WPI-Nano Life Science Institute (WPI-NanoLSI), Kanazawa University, Kakuma-machi, Kanazawa, Ishikawa 920-1192, Japan.
RIKEN Center for Biosystems Dynamics Research, 1-7-22 Suehiro-cho, Tsurumi-ku, Yokohama 230-0045, Japan.
J Colloid Interface Sci. 2025 Feb;679(Pt B):435-445. doi: 10.1016/j.jcis.2024.10.119. Epub 2024 Oct 22.
Molecular recognition, involving the binding of two or more molecules, is widely found in multiple disciplines. It plays a crucial role in driving specific molecular functionalization or biological activities such as antigen-antibody interactions. Recently, the molecular recognition of single peptides self-assembly at interfaces has been widely investigated since their broad applications in biosensors and bioelectronics. However, the recognition characteristics of peptide-peptide co-assembly on solids have not been investigated yet, which provides a basis for potential multi-probes biosensing or structure-intermingled functionalized bioelectronic applications. Here, we explored the molecular recognition characteristics of co-assembled peptides on two-dimensional (2D) layered nanomaterials, specifically graphite. Our findings showed distinct surface characteristics of peptide co-assembly in comparison to the independent peptide self-assembly. Peptide co-assembly exhibited the nucleation and growth heterogeneities with reduced nucleation and growth rates, dominated by a diffusion-limited step as confirmed via carrying out the sequential assembly experiments. Moreover, molecular dynamics simulation reveals a slowdown binding process of co-assembled peptides to graphite. Furthermore, the misattachment of one peptide to arrays of another type of peptide with distinct structural ordering orientations severely postponed peptide elongation. Therefore, our work provides valuable insight into the fundamental surface characteristics of two co-assembled peptides as they specifically recognize graphite surface via undergoing continuous surface behaviors from binding to diffusion until final ordering process. The formation of co-assembled peptide patterns on 2D layered nanomaterials incorporates multiple functions, enabling to provide potential applications in intermingled peptide-based biosensing or bioelectronic nanodevices.

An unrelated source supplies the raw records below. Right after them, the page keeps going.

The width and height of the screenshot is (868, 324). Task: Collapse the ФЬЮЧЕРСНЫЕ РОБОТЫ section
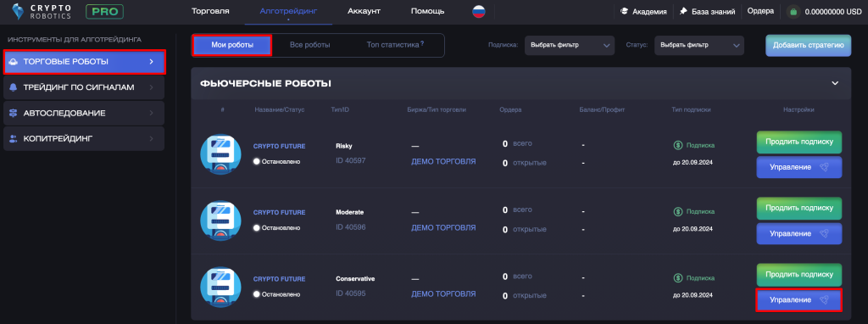click(x=835, y=84)
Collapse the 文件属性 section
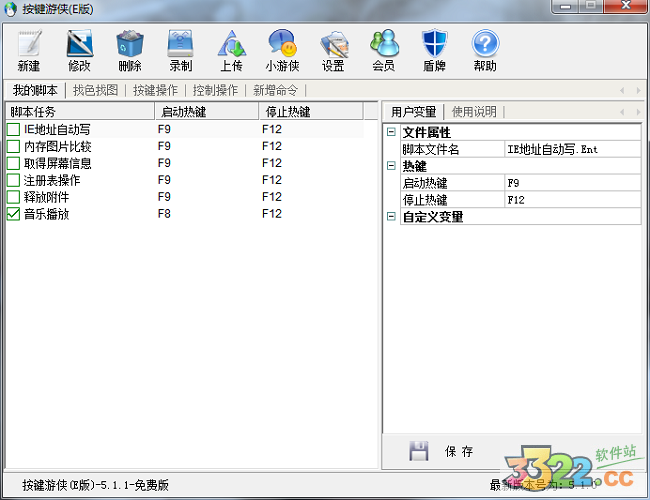 point(391,132)
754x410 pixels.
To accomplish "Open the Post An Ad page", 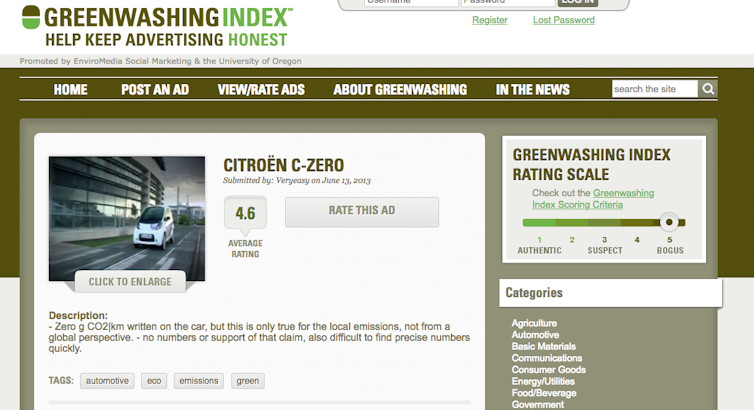I will (155, 90).
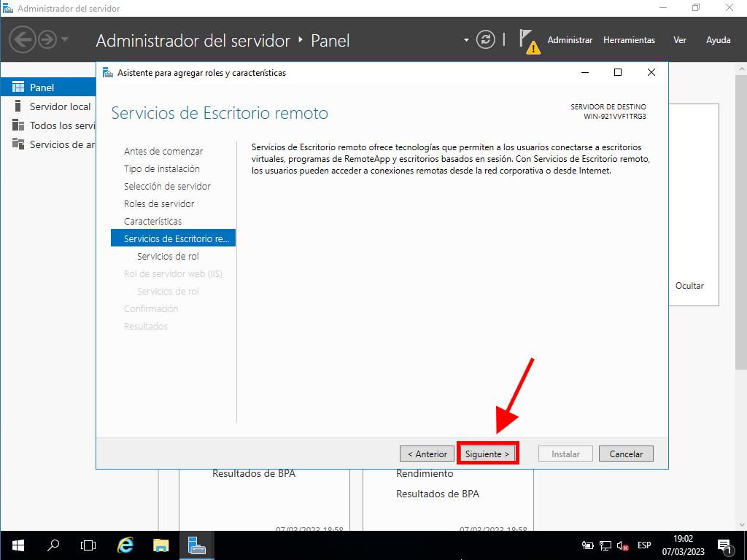Open Internet Explorer from the taskbar
Image resolution: width=747 pixels, height=560 pixels.
125,545
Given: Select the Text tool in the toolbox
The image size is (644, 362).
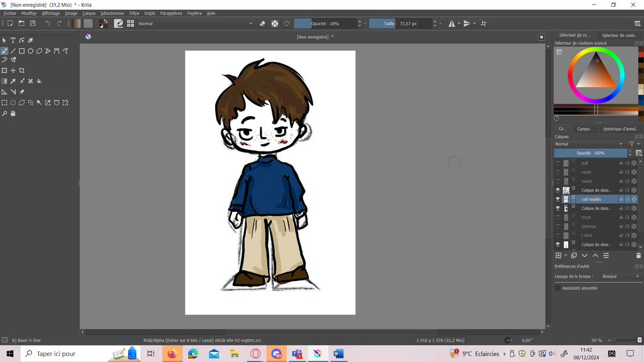Looking at the screenshot, I should coord(13,40).
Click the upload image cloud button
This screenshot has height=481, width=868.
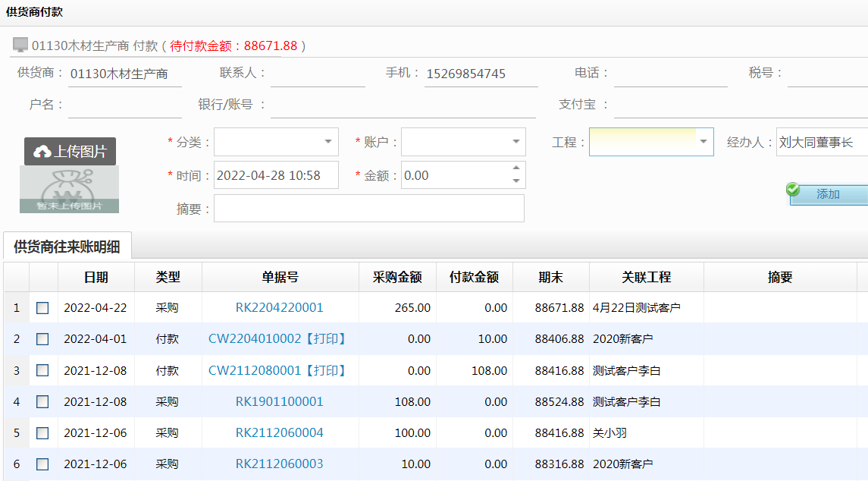coord(70,152)
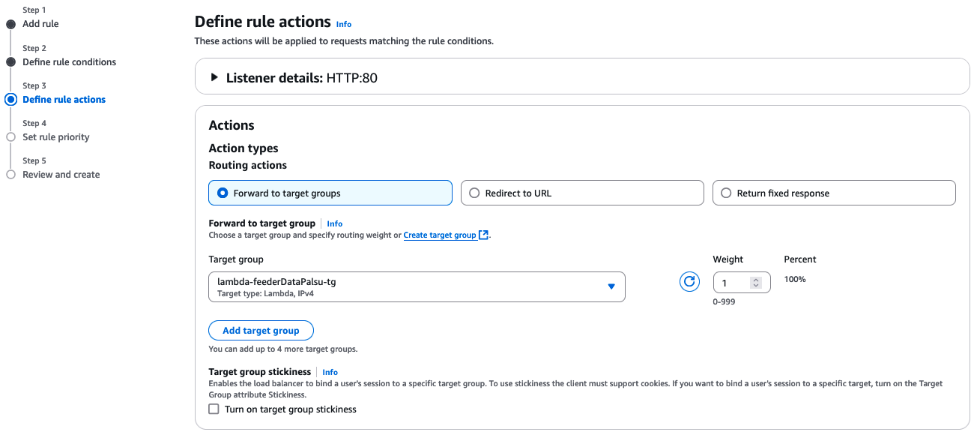Go to the Add rule step
Viewport: 980px width, 441px height.
pos(40,24)

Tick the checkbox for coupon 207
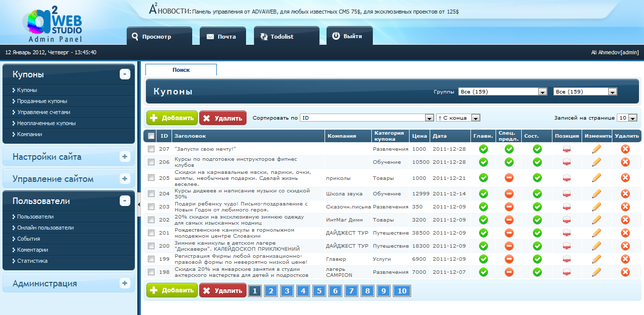[x=151, y=149]
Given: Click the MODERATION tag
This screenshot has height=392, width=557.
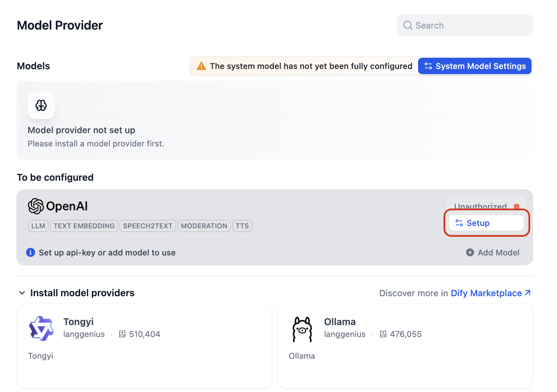Looking at the screenshot, I should tap(204, 226).
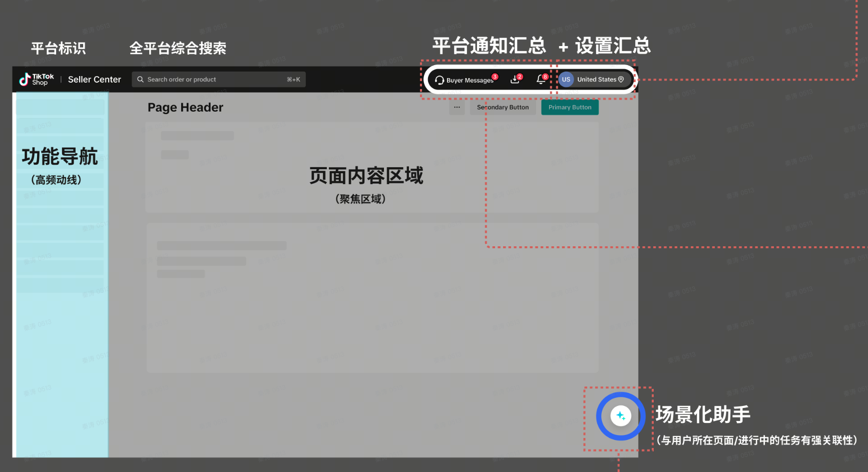Click the location pin beside United States
Screen dimensions: 868x472
pos(621,80)
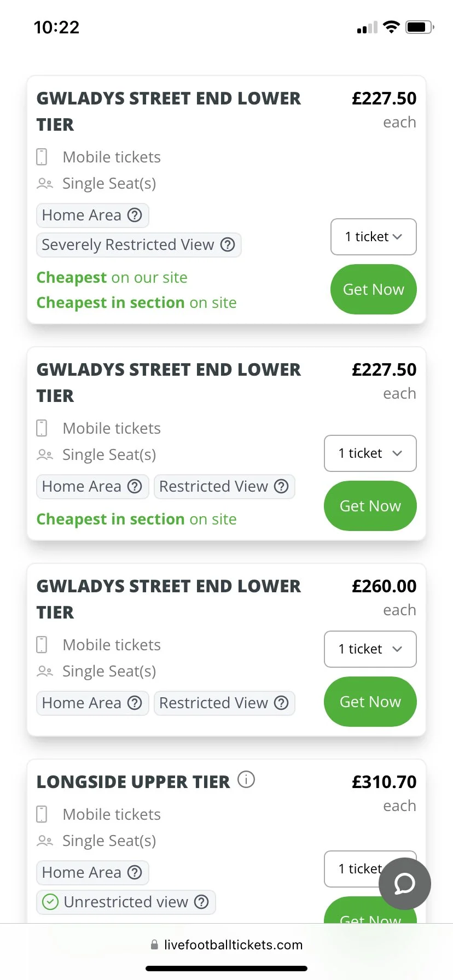This screenshot has width=453, height=980.
Task: Tap help icon on third listing's Restricted View
Action: 281,703
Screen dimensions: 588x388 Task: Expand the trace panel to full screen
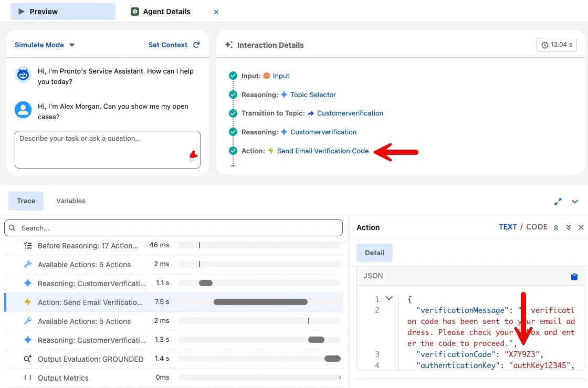558,201
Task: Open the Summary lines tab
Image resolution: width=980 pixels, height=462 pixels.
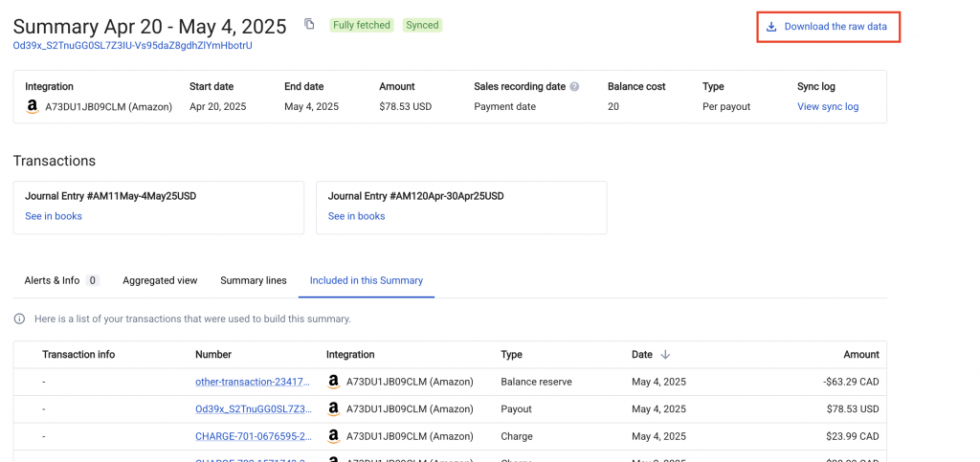Action: pos(253,280)
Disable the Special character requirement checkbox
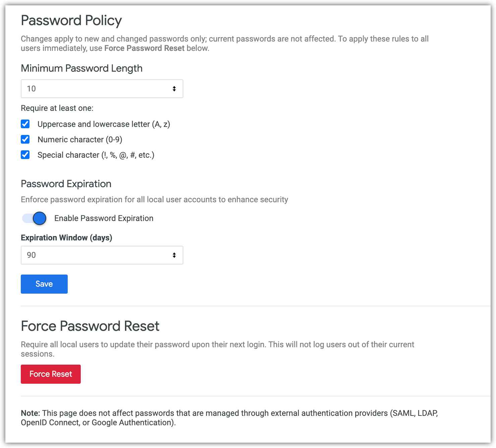This screenshot has height=448, width=496. (x=25, y=155)
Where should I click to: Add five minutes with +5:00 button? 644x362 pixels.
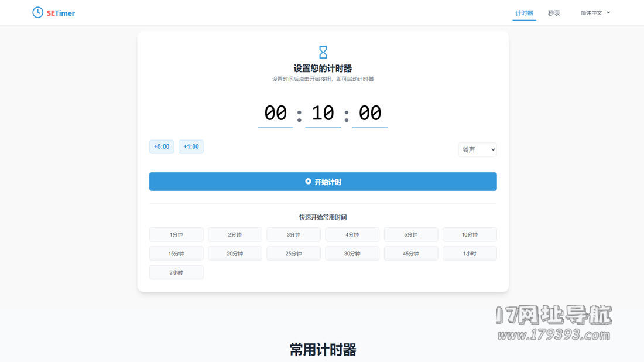pos(162,146)
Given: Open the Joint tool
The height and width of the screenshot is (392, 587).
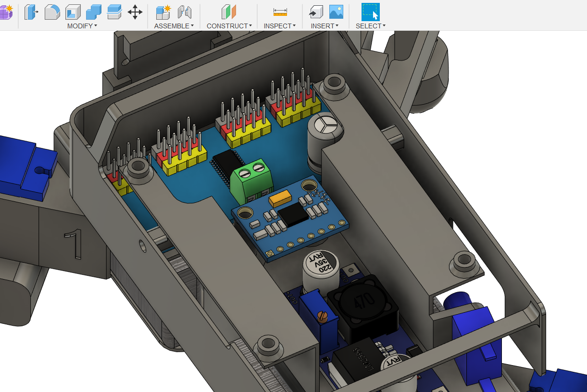Looking at the screenshot, I should tap(185, 12).
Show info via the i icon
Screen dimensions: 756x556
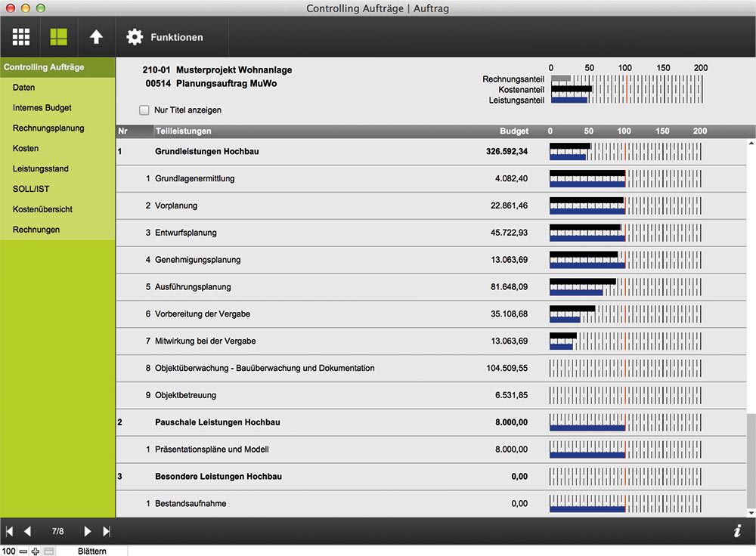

分子识别,涉及两个或多个分子的结合,广泛存在于多个学科中。它在驱动特定的分子功能化或生物活性方面起着至关重要的作用,例如抗原-抗体相互作用。最近,由于其在生物传感器和生物电子学中的广泛应用,单肽自组装在界面上的分子识别受到了广泛的研究。然而,肽-肽共组装在固体上的识别特性尚未被研究,这为潜在的多探针生物传感或结构交织功能化生物电子应用提供了基础。在这里,我们探索了共组装肽在二维(2D)层状纳米材料,特别是石墨上的分子识别特性。我们的研究结果表明,与独立的肽自组装相比,共组装肽具有明显不同的表面特性。肽共组装表现出成核和生长的非均质性,成核和生长速率降低,这由扩散限制步骤主导,通过进行顺序组装实验得到证实。此外,分子动力学模拟揭示了共组装肽与石墨结合的过程较慢。此外,一个肽错误地附着在具有不同结构有序取向的另一种肽的阵列上,严重推迟了肽的延伸。因此,我们的工作为两种共组装肽在通过连续的表面行为从结合到扩散到最终的有序过程中特异性识别石墨表面的基本表面特性提供了有价值的见解。共组装肽图案在二维层状纳米材料上的形成包含多种功能,可用于交织肽基生物传感或生物电子纳米器件的潜在应用。